The criteria for what constitutes genocide were established by the Convention on the Prevention and Punishment of the Crime of Genocide, an international treaty that criminalizes genocide and obligates state parties to enforce its prohibition. It was the first legal instrument to codify genocide as a crime, and the first human rights treaty unanimously adopted by the United Nations General Assembly in 1948. The Convention defines genocide as any of five "acts committed with intent to destroy, in whole or in part, a national, ethnical, racial or religious group." These five acts were: killing members of the group, causing them serious bodily or mental harm, imposing living conditions intended to destroy the group, preventing births, and forcibly transferring children out of the group. Cromwell’s vengeful destruction of the Irish people fits all or most of the criteria for genocide and his motto, “Peace Through War,” is eerily similar to that of some leaders today.
Boston played a minor role in Cromwell’s 12 years of Puritan rule. During his reign, as many as half the graduating classes per year from Harvard College traveled to England to fight on Cromwell’s side or to serve in his ‘Protectorate.’ The Puritans’ virulent anti-Catholicism was a harbinger of what sort of welcome the “famine Irish” would receive when they arrived in great numbers in Boston two centuries later.
Getting back to the view of the Liffey, James Butler, now the Earl of Ormond but stripped of property by Cromwell and flat broke, had fled to Paris where he passed his exile in the constant company of Charles II, the king in waiting. Back in England, Cromwell had died of typhoid in 1658. His son Richard proved an unworthy successor, so Parliament installed Charles II to the throne in the Stuart Restoration of 1660. In 1661, Charles II had Cromwell’s body exhumed for posthumous execution on the same day that Cromwell had executed his father, Charles I in 1649. Cromwell's corpse was hanged, beheaded, drawn, and quartered. His severed head was mounted on a pike at Westminster Abbey where it remained until 1685 when a storm blew it to the ground. A guard took it home as a souvenir, hiding the skull in his chimney. It passed into the possession of several individual collectors until it was finally buried secretly by his descendants in 1960 in a plot at his Cambridge College.

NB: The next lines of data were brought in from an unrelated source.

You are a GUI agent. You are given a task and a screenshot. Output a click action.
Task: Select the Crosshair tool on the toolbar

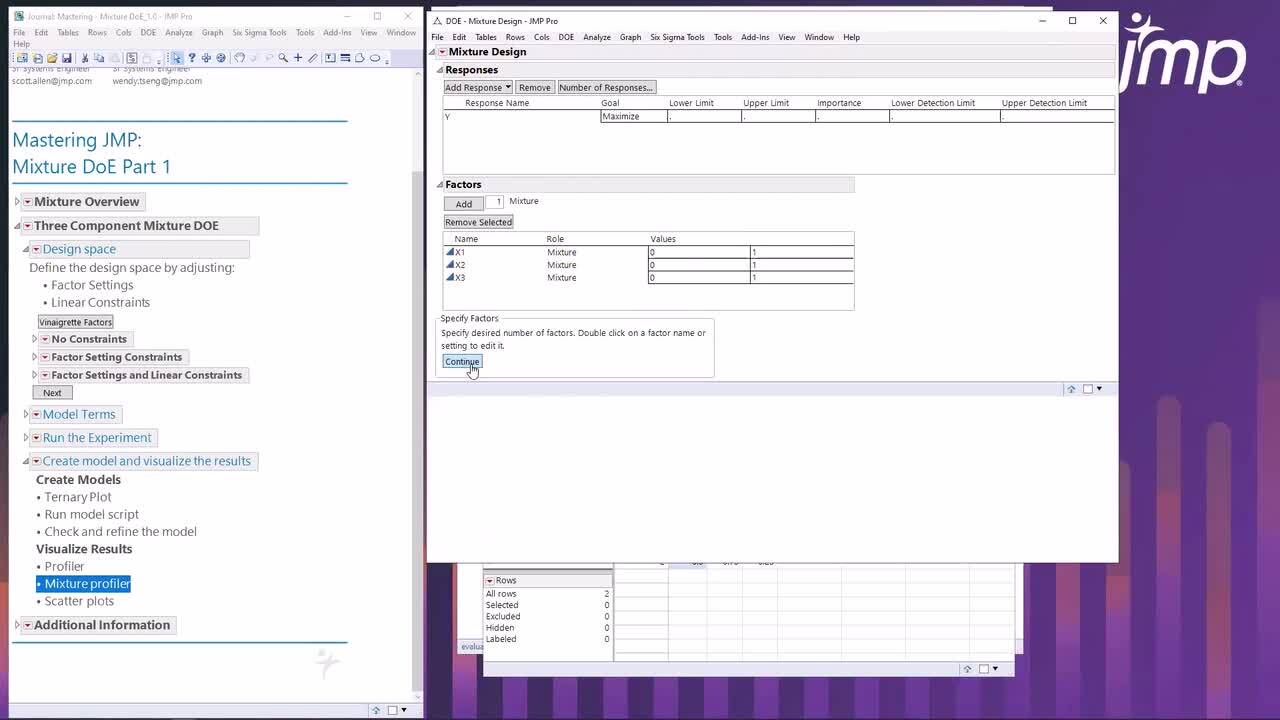coord(297,58)
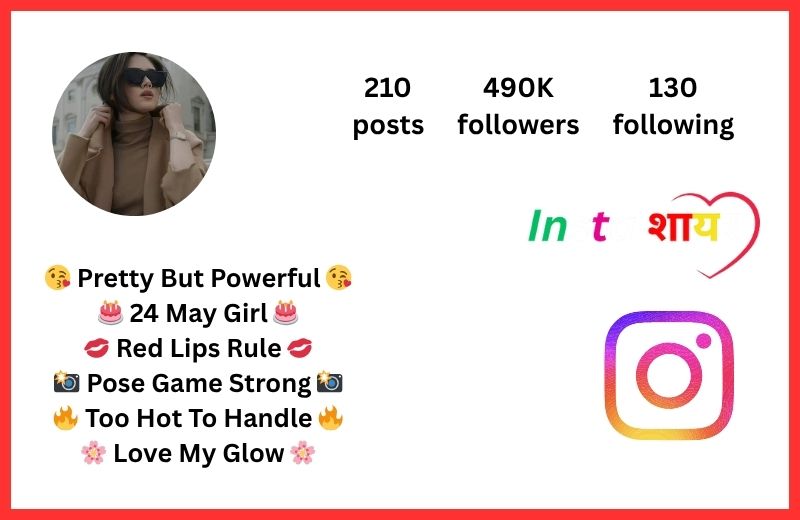This screenshot has height=520, width=800.
Task: Click the cake emoji after Girl
Action: 286,313
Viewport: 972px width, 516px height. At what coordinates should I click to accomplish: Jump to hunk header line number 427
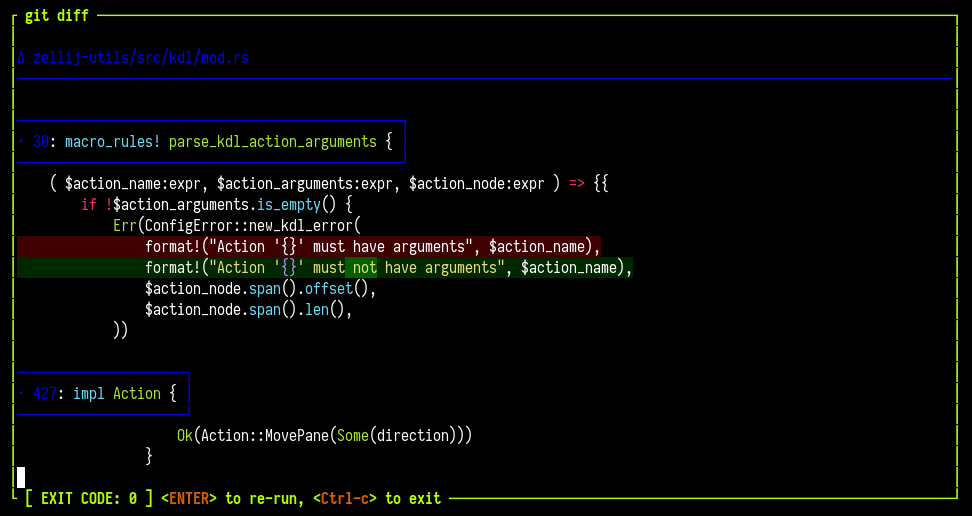(44, 394)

King Charles II elevated Butler to the Irish peerage as the Duke of Ormond for his loyal service as a failed commander, reliable companion, and sometime spy. Ormond was penniless but because he was a Protestant, his Irish property was restored, and he was able to expand his holdings and rents from the surviving Catholic Irish.
The Duke’s decade in Paris strolling along the Seine River made a big impression on him. He admired the elegant buildings that face the Seine, the arched bridges that cross it, and the quays that line it. At the time, Dublin buildings built along the river turned their back on the Liffey whose marshy banks and docks were used for loading and unloading ships and as a dumping ground. Ormond used his restored power and influence to reorient development of buildings in Dublin to face the river and to develop the quays and wide bridges that cross the river in the Dublin we know today. Ormond Quay still bears his name and learning the history behind the name puts current events into perspective.
Ireland’s fortunes have changed dramatically especially in the last one hundred years. Born of unspeakable tragedies, Ireland’s large and powerful diaspora in the US has exerted economic and political power on Ireland’s behalf time and again. Other peoples and cultures around the world are not so lucky. There are no Palestinian Tip O’Neills, Ted Kennedys, or Joe Bidens using American influence to address injustice in their ancestral homeland.
Israel and Palestine
The current crisis in the Middle ast continues to dominate Irish politics. The reasons run deep. In the eyes of the Palestinian civilians incarcerated in Gaza under bombardment, deprived of food and water, the Irish see their ancestors who were victims of Cromwell and An Gorta Mor. Images of military intimidation and humiliation at checkpoints in the West Bank trigger living memories of the North of Ireland when Catholics were burned out of their homes and deprived of political representation. The Irish identify viscerally with those who have been dispossessed, denigrated, killed, and left to starve. The frustration that thousands of Irish protesters on the streets of Dublin express, week after week, is an emotion beyond anger; it is an anguished, wretched disbelief: don't you see what we see?
Ireland has no military power, but it does have hard-earned moral authority, a cultural temerity to speak the truth and a history of supporting struggles for justice, in South Africa, South America, the United States, and elsewhere. Irish President Michael D. Higgins called for a ceasefire after the Hamas attacks, initial Israeli bombing, and the public threat by Israeli generals to cut off food, water, and fuel to Gaza. The Israeli ambassador accused the Irish President of “repeating misinformation,” an extraordinary accusation to level at a sitting head of state. Irish leaders across the political spectrum abhor the Hamas attack. They also condemn the ongoing siege of Gaza as collective punishment. Even the conservative Taoiseach Varadkar has called the ongoing assault “revenge.” An Israeli cabinet member of an ultra-rightwing party in Israel was quoted by the Times of Israel as saying that the Palestinian people “can go to Ireland or deserts,” adding that those who wave a Palestinian flag “shouldn’t continue living on the face of the earth.”
The phrase “To Ireland or deserts” sounds to Irish ears like “To Hell or Connacht.” The Palestinian flags flying during large peace marches in Dublin these days are proof that the Irish will not be intimidated.